1957 Alberta liquor plebiscite results: Grande Prairie
Question A: Do you approve additional types of outlets for the sale of beer, wine and spirituous liquor subject to a local vote?
| Ballot choice |  | Votes | % |
|  | Yes | 1,462 | 58.57% |
|  | No | 1,034 | 41.43% |
| Total votes |  | 2,496 | 100% |
| Rejected, spoiled and declined |  | 9 |  |
8,907 eligible electors, turnout 28.12%

On October 30, 1957, a stand-alone plebiscite was held province wide in all 50 of the then current provincial electoral districts in Alberta. The government decided to consult Alberta voters to decide on liquor sales and mixed drinking after a divisive debate in the Legislature. The plebiscite was intended to deal with the growing demand for reforming antiquated liquor control laws.

The plebiscite was conducted in two parts. Question A asked in all districts, asked the voters if the sale of liquor should be expanded in Alberta, while Question B asked in a handful of districts within the corporate limits of Calgary and Edmonton asked if men and woman were allowed to drink together in establishments.

Province wide Question A of the plebiscite passed in 33 of the 50 districts while Question B passed in all five districts. Grande Prairie voted in favour of the proposal by a solid majority. Voter turnout in the district was abysmal, and one of the lowest districts in the province falling well under the province wide average of 46%.

Official district returns were released to the public on December 31, 1957. The Social Credit government in power at the time did not considered the results binding. However the results of the vote led the government to repeal all existing liquor legislation and introduce an entirely new Liquor Act.
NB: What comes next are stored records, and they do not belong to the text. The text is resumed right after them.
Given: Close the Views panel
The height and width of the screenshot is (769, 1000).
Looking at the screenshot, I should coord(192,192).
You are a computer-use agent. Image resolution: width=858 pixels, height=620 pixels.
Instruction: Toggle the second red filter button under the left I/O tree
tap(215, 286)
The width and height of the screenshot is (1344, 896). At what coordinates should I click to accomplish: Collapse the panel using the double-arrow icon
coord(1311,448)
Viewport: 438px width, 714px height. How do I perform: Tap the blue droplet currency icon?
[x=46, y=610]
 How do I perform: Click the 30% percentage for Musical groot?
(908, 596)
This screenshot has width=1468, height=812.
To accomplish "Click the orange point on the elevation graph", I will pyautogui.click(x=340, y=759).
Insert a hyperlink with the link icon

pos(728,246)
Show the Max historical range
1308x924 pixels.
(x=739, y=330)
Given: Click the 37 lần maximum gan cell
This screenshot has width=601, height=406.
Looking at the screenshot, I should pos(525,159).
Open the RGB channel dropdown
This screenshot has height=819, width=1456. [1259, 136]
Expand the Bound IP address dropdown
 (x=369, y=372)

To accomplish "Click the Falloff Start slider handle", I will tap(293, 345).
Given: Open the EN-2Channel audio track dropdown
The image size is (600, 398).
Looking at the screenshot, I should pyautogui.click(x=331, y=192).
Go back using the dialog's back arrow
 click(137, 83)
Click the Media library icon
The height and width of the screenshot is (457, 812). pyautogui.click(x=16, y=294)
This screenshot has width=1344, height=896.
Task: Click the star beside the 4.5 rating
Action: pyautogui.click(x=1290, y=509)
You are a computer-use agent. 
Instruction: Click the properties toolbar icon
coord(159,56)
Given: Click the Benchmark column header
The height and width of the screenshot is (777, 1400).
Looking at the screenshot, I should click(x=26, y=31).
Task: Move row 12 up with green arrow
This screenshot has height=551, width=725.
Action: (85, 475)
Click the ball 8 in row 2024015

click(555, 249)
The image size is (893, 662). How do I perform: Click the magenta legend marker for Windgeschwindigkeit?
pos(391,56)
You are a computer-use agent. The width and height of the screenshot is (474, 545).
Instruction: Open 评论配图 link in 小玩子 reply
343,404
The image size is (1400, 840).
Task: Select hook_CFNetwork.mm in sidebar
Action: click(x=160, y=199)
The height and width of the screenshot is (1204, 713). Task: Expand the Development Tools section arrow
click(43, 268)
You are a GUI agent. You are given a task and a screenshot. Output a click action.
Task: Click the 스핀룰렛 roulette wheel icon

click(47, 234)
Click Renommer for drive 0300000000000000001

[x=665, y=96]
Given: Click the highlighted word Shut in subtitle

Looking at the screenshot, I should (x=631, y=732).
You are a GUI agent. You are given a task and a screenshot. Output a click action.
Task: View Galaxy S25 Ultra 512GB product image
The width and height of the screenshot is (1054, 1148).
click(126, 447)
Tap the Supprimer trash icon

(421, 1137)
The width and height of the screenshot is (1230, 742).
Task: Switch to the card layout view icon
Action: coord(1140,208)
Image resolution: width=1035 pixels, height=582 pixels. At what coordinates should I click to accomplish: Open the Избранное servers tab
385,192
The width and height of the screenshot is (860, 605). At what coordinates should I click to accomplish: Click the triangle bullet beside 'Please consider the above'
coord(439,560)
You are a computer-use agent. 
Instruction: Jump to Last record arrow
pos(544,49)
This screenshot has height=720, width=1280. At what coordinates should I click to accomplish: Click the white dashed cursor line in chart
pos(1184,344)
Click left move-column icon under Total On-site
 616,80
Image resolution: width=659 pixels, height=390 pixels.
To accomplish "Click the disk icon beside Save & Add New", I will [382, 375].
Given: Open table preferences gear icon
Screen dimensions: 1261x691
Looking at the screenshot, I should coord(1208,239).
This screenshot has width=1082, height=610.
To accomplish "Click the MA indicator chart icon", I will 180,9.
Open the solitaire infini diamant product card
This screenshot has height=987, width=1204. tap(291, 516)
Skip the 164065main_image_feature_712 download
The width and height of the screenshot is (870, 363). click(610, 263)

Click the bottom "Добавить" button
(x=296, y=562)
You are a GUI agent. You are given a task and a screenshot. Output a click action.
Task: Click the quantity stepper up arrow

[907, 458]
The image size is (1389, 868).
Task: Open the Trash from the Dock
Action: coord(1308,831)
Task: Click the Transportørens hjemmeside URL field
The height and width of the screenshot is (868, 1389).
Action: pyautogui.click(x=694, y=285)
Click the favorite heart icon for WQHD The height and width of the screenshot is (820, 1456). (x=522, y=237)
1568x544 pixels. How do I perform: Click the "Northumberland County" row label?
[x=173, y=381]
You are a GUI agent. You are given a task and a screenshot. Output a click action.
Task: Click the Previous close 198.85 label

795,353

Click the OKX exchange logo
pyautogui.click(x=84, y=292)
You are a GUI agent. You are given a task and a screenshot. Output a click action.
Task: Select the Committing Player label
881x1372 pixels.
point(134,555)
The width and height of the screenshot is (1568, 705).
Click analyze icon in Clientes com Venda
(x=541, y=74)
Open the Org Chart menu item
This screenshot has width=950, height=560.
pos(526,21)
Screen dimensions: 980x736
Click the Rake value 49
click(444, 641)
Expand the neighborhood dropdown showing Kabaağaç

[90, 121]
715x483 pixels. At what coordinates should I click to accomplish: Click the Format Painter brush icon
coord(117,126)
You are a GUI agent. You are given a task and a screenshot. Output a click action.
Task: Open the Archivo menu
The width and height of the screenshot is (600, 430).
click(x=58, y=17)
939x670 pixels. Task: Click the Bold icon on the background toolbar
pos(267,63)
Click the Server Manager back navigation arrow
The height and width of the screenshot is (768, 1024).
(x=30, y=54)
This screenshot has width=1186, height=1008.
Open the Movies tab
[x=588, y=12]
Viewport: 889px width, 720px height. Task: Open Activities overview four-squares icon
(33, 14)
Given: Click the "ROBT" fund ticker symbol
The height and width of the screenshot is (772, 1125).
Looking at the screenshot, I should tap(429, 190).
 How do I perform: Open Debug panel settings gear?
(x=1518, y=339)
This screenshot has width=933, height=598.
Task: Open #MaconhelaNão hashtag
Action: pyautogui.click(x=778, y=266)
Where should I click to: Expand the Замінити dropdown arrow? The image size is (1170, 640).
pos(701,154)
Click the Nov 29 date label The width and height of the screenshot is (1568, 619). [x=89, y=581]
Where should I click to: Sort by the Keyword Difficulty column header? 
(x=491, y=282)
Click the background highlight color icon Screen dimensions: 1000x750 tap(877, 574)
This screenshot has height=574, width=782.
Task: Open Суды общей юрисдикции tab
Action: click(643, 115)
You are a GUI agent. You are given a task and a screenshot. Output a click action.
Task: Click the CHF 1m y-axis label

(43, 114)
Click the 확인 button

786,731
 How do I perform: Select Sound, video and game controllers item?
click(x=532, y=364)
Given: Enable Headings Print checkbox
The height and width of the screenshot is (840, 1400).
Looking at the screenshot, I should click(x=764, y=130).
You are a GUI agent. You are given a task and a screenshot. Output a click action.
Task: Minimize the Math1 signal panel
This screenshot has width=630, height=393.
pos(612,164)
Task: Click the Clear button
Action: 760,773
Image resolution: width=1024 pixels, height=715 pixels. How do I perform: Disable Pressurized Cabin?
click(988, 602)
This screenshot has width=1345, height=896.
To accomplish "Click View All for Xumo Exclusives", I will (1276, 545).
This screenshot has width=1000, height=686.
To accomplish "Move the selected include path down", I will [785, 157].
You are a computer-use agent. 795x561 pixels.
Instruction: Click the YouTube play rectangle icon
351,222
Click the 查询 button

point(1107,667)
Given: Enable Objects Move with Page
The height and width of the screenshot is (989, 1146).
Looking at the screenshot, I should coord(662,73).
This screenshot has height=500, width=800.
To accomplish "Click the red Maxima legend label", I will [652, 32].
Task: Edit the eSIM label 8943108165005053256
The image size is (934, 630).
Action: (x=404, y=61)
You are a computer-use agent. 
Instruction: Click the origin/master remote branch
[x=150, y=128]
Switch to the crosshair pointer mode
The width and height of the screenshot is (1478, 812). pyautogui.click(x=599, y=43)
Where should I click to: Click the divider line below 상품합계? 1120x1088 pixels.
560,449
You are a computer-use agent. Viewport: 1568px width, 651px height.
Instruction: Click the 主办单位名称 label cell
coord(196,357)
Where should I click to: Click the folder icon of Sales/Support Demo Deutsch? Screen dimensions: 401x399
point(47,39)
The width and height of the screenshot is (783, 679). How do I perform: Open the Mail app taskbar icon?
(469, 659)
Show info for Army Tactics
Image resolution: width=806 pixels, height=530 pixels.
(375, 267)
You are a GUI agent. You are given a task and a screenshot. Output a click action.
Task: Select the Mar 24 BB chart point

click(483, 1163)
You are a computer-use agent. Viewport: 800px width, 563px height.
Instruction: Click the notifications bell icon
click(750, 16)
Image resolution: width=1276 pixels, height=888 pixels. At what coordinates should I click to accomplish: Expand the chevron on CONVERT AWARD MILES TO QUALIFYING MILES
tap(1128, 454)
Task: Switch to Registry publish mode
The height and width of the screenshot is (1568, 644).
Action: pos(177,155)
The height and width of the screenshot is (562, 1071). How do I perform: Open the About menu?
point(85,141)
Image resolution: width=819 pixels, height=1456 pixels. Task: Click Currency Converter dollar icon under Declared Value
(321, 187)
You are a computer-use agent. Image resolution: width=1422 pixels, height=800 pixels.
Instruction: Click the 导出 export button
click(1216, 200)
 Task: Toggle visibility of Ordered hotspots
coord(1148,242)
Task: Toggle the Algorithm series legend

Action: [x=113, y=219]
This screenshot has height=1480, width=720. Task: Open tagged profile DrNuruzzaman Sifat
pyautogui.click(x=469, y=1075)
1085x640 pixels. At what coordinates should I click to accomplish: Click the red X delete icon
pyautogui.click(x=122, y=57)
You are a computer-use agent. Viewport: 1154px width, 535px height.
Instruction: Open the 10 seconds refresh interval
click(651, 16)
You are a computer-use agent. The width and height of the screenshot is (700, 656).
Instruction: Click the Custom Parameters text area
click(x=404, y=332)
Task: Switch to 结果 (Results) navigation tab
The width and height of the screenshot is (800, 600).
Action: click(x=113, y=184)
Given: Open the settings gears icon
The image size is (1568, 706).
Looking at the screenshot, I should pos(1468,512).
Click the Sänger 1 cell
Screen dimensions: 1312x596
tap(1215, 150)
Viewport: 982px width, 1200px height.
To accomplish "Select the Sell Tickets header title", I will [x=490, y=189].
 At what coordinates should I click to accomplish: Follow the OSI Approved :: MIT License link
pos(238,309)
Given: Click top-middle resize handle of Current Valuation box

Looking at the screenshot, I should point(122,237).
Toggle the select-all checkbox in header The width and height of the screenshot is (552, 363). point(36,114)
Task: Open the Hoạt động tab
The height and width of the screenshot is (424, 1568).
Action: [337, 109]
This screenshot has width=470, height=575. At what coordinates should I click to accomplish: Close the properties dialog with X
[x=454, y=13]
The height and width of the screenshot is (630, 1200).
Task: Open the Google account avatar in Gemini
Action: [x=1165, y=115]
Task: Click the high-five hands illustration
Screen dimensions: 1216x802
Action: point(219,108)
Municipal districts lying inside electoral districts that voted against the Plebiscite were designated Local Option Zones by the Alberta Liquor Control Board and considered effective dry zones, business owners that wanted a license had to petition for a binding municipal plebiscite in order to be granted a license.